▶ **Excerpt provided**
◆ ◆ ◆ ◆ ◆ ◆ ◆
“The Hebrew rhapsody for solo violoncello with orchestra bears the name of the great king Solomon. In this, without taking thought for development and formal consistency, without the fetters of a text requiring interpretation, he has given free course to his fancy; the multiplex figure of the founder of the Great Temple lent itself, after setting it upon a lofty throne, and chiseling its lineaments, to the creation of a phantasmagorical entourage of persons and scenes in rapid and kaleidoscopic succession. The violoncello, with its ample breadth of phrasing, now melodic and with moments of superb lyricism, now declamatory and with robustly dramatic lights and shades, lends itself to a reincarnation of Solomon in all his glory, surrounded by his thousand wives and concubines, with his multitude of slaves and warriors behind him. His voice resounds in the devotional silence, and the sentences of his wisdom sink into the heart as the seed into a fertile soil: ‘Vanity of vanities, saith the Preacher, ... all is vanity. What profit hath a man of all his labor which he taketh under the sun? One generation passeth away, and another generation cometh: but the earth abideth for ever.... He that increaseth knowledge increaseth sorrow.’... At times the sonorous voice of the violoncello is heard predominant amid a breathless and fateful obscurity throbbing with persistent rhythms, again, it blends in a phantasmagorical paroxysm of polychromatic tones, shot through with silvery clangors and frenzies of exultation. And anon one finds oneself in the heart of a dream-world, in an Orient of fancy, where men and women of every race and tongue are holding argument or hurling maledictions; and now and again we hear the mournful accents of the prophetic seer, under the influence of which all bow down and listen reverently. The entire discourse of the soloist, vocal rather than instrumental, seems like musical expression intimately conjoined with the Talmudic prose. The pauses, the repetitions of entire passages, the leaps of a double octave, the chromatic progressions, all find their analogues in the Book of Ecclesiastes—in the versicles, in the fairly epigraphic reiteration of the admonitions (‘and all is vanity and vexation of spirit’), in the unexpected shifts from one thought to another, in certain crescendi of emotion that end in explosions of anger or grief uncontrolled.”
◆ ◆ ◆ ◆ ◆ ◆ ◆
▶ **Provided records**
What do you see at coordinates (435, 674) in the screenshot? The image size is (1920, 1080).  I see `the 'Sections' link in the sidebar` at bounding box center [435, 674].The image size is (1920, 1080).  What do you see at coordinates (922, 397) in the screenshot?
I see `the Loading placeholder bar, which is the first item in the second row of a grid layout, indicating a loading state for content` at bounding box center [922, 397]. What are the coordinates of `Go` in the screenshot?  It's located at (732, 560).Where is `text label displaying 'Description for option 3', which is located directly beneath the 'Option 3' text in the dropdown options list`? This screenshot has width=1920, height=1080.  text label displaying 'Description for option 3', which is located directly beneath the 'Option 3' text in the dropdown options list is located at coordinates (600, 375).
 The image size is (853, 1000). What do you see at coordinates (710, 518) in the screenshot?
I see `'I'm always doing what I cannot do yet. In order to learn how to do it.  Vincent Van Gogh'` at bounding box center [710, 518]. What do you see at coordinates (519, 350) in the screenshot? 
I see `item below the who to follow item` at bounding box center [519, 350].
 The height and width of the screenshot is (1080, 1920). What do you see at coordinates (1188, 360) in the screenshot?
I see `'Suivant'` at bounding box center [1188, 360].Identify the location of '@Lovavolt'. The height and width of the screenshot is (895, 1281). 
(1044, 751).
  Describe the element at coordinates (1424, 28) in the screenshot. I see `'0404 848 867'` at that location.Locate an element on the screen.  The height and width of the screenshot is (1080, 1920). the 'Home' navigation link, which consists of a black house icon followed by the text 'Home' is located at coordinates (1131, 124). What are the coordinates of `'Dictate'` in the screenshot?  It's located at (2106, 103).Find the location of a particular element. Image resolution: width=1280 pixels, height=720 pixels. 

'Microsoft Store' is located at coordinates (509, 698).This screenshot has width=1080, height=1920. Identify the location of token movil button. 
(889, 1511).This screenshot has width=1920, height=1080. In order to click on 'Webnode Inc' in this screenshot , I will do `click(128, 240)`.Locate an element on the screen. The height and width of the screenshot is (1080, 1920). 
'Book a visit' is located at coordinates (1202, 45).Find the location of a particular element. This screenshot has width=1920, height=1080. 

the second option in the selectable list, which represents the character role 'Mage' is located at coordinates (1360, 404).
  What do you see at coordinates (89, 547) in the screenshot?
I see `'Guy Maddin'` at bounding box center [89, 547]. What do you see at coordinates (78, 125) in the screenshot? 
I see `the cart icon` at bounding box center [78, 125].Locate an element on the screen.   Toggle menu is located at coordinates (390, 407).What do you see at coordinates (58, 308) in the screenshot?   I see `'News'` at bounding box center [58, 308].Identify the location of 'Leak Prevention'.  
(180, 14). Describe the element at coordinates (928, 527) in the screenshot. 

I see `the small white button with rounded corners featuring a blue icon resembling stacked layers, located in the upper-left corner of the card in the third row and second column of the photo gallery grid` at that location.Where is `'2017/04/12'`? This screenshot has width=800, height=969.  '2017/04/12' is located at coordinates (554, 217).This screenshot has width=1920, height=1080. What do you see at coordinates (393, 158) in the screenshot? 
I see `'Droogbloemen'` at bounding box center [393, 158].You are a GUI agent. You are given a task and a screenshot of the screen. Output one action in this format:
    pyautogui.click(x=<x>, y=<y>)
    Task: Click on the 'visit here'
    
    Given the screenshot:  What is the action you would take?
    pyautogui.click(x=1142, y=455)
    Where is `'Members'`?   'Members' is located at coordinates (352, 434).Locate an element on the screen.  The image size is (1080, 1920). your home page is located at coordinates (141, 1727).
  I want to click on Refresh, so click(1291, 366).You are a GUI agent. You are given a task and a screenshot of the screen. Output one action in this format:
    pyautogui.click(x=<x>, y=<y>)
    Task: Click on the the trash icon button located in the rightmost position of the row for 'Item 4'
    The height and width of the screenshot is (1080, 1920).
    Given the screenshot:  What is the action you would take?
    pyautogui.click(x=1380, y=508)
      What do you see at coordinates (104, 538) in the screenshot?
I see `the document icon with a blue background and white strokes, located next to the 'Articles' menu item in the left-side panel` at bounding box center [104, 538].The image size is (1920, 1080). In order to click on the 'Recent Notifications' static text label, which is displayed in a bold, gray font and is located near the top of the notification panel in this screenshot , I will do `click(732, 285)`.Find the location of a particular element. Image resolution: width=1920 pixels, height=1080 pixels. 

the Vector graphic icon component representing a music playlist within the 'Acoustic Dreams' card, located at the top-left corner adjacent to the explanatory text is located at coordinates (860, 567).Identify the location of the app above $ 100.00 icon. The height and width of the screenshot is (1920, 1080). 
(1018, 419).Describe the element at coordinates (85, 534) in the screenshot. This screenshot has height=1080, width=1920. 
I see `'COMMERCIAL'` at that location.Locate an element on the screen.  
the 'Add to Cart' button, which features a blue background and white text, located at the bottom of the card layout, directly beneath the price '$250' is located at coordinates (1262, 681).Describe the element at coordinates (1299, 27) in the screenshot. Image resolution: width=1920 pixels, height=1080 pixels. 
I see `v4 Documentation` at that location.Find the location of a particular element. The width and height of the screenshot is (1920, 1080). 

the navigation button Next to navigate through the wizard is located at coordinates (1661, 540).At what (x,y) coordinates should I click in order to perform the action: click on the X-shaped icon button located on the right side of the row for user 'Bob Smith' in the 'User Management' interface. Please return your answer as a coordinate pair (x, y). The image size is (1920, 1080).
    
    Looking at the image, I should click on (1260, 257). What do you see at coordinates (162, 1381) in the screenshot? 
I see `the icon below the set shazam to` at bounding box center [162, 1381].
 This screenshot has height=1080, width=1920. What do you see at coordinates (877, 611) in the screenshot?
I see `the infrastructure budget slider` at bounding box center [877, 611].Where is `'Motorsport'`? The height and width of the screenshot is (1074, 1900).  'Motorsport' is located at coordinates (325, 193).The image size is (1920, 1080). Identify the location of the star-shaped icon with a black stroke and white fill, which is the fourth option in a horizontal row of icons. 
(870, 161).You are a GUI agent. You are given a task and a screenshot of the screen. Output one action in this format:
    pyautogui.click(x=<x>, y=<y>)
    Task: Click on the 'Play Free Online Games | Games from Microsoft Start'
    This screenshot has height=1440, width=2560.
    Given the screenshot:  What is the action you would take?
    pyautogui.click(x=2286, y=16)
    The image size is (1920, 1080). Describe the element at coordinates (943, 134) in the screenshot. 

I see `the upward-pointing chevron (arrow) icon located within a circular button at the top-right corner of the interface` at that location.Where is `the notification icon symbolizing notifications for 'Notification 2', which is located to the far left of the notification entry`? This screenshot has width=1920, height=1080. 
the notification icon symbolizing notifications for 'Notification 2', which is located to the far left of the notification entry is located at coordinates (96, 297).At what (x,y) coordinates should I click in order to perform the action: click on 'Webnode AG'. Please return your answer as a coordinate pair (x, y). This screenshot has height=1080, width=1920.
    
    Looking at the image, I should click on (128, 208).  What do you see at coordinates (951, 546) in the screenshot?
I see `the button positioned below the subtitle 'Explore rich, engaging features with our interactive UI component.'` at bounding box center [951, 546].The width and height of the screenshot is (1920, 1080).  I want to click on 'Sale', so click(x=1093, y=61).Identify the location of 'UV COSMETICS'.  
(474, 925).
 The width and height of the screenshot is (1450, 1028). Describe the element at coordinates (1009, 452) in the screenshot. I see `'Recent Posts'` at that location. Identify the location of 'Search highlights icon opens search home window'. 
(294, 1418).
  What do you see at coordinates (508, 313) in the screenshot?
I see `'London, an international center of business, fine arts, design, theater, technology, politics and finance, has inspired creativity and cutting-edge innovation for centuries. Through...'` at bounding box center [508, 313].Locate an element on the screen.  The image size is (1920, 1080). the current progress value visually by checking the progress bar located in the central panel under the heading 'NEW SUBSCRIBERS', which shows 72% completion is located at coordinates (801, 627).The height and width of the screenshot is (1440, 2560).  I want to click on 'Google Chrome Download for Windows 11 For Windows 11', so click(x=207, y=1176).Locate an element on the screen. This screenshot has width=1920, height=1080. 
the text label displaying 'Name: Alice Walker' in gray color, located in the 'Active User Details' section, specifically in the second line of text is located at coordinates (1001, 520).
◆ ◆ ◆ ◆ ◆ ◆ ◆
▶ **Tasks to perform**
a) List the features of the soloist's part that the passage on the Solomon rhapsody says find their analogues in the Book of Ecclesiastes.
b) Summarize the passage on the Solomon rhapsody in two sentences.
The rows are not needed for the work that follows.

▶ **Results of the tasks**
a)
- The pauses
- The repetitions of entire passages
- The leaps of a double octave
- The chromatic progressions

b) The Hebrew rhapsody for solo violoncello and orchestra bears King Solomon's name, and in it the composer gives free course to his fancy, without regard for development or formal consistency, creating a kaleidoscopic succession of persons and scenes around the king. The violoncello, by turns lyrical and declamatory, evokes Solomon in his glory and voices the sayings of Ecclesiastes, and its pauses, repetitions, leaps and chromatic progressions are said to have analogues in that book.